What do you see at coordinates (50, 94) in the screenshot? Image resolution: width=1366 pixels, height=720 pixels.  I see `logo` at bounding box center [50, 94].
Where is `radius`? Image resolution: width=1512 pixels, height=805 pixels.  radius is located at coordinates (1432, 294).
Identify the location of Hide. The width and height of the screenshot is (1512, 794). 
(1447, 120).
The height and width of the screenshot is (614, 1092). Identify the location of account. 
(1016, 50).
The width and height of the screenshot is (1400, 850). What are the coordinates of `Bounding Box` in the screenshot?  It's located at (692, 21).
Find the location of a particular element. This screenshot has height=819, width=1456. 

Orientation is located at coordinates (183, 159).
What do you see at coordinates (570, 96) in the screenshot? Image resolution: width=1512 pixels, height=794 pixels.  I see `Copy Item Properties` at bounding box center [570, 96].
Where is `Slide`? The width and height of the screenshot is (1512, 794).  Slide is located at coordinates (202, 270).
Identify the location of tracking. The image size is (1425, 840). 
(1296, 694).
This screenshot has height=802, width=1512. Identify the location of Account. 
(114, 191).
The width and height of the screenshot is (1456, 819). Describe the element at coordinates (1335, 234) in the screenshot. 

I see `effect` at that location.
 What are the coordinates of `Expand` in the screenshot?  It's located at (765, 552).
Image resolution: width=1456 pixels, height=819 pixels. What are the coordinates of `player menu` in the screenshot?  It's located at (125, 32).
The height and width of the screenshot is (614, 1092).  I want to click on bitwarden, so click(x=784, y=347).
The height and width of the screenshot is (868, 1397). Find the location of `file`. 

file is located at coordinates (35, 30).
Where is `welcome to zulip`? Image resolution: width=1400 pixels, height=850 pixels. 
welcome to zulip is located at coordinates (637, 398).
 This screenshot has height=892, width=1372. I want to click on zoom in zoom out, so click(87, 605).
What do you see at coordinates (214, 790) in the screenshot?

——

#### [Work required]
Return the lines of the entries above verbatim, starting at the line that contains "Find the location of a" and ending at the line that contains "Orientation is located", both included.

#### [Result for this exercise]
Find the location of a particular element. This screenshot has height=819, width=1456. 

Orientation is located at coordinates (183, 159).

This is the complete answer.